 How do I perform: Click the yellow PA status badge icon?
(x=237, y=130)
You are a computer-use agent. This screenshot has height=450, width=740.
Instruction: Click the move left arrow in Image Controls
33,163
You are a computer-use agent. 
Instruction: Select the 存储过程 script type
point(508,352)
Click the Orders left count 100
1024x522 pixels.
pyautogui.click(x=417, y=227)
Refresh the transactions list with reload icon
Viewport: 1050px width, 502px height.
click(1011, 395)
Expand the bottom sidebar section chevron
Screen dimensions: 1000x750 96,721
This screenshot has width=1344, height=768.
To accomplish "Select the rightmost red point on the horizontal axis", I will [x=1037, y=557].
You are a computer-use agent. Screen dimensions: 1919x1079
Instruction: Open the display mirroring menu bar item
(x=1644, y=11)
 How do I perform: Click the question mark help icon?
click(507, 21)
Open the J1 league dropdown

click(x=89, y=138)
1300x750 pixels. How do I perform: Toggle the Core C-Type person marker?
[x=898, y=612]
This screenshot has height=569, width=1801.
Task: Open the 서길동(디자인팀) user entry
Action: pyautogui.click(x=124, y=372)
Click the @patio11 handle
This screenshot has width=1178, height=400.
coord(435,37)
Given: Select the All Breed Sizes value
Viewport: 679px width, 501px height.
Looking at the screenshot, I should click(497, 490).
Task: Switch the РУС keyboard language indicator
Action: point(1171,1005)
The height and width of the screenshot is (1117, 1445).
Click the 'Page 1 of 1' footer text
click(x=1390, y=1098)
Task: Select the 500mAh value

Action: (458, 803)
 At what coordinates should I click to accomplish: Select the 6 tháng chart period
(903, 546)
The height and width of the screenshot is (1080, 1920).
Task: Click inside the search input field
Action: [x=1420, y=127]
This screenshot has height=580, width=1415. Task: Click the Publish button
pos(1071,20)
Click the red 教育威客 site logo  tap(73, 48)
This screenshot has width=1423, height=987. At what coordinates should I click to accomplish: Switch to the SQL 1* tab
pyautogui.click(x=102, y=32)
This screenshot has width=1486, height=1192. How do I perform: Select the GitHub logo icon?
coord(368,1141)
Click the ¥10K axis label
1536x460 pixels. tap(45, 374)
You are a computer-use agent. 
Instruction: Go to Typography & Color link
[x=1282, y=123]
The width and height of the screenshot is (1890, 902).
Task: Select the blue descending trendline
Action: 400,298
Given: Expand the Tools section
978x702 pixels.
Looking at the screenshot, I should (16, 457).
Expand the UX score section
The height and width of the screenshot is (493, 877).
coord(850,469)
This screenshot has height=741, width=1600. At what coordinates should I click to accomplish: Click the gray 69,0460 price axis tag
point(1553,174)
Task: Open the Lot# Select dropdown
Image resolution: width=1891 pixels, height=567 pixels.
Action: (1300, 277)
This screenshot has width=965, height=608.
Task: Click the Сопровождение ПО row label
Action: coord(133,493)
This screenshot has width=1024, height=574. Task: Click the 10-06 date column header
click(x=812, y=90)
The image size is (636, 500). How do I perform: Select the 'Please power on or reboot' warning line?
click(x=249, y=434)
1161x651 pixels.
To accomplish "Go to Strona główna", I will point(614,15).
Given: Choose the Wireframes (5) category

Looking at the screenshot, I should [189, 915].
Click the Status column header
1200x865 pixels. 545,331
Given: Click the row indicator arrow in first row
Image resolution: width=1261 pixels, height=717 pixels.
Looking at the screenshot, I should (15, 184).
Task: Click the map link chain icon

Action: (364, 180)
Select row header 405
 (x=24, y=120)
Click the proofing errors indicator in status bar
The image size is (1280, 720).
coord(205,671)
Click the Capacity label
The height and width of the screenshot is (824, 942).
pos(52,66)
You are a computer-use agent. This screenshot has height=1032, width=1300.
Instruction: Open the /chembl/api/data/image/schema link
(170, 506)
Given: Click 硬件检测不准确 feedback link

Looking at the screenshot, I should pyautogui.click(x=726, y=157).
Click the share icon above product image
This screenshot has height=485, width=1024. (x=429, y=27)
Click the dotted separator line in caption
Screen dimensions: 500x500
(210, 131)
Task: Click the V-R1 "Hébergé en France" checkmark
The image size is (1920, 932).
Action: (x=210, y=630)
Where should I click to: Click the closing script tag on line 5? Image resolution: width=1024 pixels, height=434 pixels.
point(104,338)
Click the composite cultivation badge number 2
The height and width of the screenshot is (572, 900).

+++

What you will do: Set down the whole listing again, exactly as it was given.

Your response:
 How do I perform: Click the yellow PA status badge icon?
(x=237, y=130)
You are a computer-use agent. This screenshot has height=450, width=740.
Instruction: Click the move left arrow in Image Controls
33,163
You are a computer-use agent. 
Instruction: Select the 存储过程 script type
point(508,352)
Click the Orders left count 100
1024x522 pixels.
pyautogui.click(x=417, y=227)
Refresh the transactions list with reload icon
Viewport: 1050px width, 502px height.
click(1011, 395)
Expand the bottom sidebar section chevron
Screen dimensions: 1000x750 96,721
This screenshot has width=1344, height=768.
To accomplish "Select the rightmost red point on the horizontal axis", I will [x=1037, y=557].
You are a computer-use agent. Screen dimensions: 1919x1079
Instruction: Open the display mirroring menu bar item
(x=1644, y=11)
 How do I perform: Click the question mark help icon?
click(507, 21)
Open the J1 league dropdown

click(x=89, y=138)
1300x750 pixels. How do I perform: Toggle the Core C-Type person marker?
[x=898, y=612]
This screenshot has height=569, width=1801.
Task: Open the 서길동(디자인팀) user entry
Action: pyautogui.click(x=124, y=372)
Click the @patio11 handle
This screenshot has width=1178, height=400.
coord(435,37)
Given: Select the All Breed Sizes value
Viewport: 679px width, 501px height.
Looking at the screenshot, I should click(497, 490).
Task: Switch the РУС keyboard language indicator
Action: point(1171,1005)
The height and width of the screenshot is (1117, 1445).
Click the 'Page 1 of 1' footer text
click(x=1390, y=1098)
Task: Select the 500mAh value

Action: (458, 803)
 At what coordinates should I click to accomplish: Select the 6 tháng chart period
(903, 546)
The height and width of the screenshot is (1080, 1920).
Task: Click inside the search input field
Action: [x=1420, y=127]
This screenshot has height=580, width=1415. Task: Click the Publish button
pos(1071,20)
Click the red 教育威客 site logo  tap(73, 48)
This screenshot has width=1423, height=987. At what coordinates should I click to accomplish: Switch to the SQL 1* tab
pyautogui.click(x=102, y=32)
This screenshot has width=1486, height=1192. How do I perform: Select the GitHub logo icon?
coord(368,1141)
Click the ¥10K axis label
1536x460 pixels. tap(45, 374)
You are a computer-use agent. 
Instruction: Go to Typography & Color link
[x=1282, y=123]
The width and height of the screenshot is (1890, 902).
Task: Select the blue descending trendline
Action: 400,298
Given: Expand the Tools section
978x702 pixels.
Looking at the screenshot, I should (16, 457).
Expand the UX score section
The height and width of the screenshot is (493, 877).
coord(850,469)
This screenshot has height=741, width=1600. At what coordinates should I click to accomplish: Click the gray 69,0460 price axis tag
point(1553,174)
Task: Open the Lot# Select dropdown
Image resolution: width=1891 pixels, height=567 pixels.
Action: (1300, 277)
This screenshot has width=965, height=608.
Task: Click the Сопровождение ПО row label
Action: coord(133,493)
This screenshot has width=1024, height=574. Task: Click the 10-06 date column header
click(x=812, y=90)
The image size is (636, 500). How do I perform: Select the 'Please power on or reboot' warning line?
click(x=249, y=434)
1161x651 pixels.
To accomplish "Go to Strona główna", I will point(614,15).
Given: Choose the Wireframes (5) category

Looking at the screenshot, I should [189, 915].
Click the Status column header
1200x865 pixels. 545,331
Given: Click the row indicator arrow in first row
Image resolution: width=1261 pixels, height=717 pixels.
Looking at the screenshot, I should (15, 184).
Task: Click the map link chain icon

Action: (364, 180)
Select row header 405
 (x=24, y=120)
Click the proofing errors indicator in status bar
The image size is (1280, 720).
coord(205,671)
Click the Capacity label
The height and width of the screenshot is (824, 942).
pos(52,66)
You are a computer-use agent. This screenshot has height=1032, width=1300.
Instruction: Open the /chembl/api/data/image/schema link
(170, 506)
Given: Click 硬件检测不准确 feedback link

Looking at the screenshot, I should pyautogui.click(x=726, y=157).
Click the share icon above product image
This screenshot has height=485, width=1024. (x=429, y=27)
Click the dotted separator line in caption
Screen dimensions: 500x500
(210, 131)
Task: Click the V-R1 "Hébergé en France" checkmark
The image size is (1920, 932).
Action: (x=210, y=630)
Where should I click to: Click the closing script tag on line 5? Image resolution: width=1024 pixels, height=434 pixels.
point(104,338)
Click the composite cultivation badge number 2
The height and width of the screenshot is (572, 900).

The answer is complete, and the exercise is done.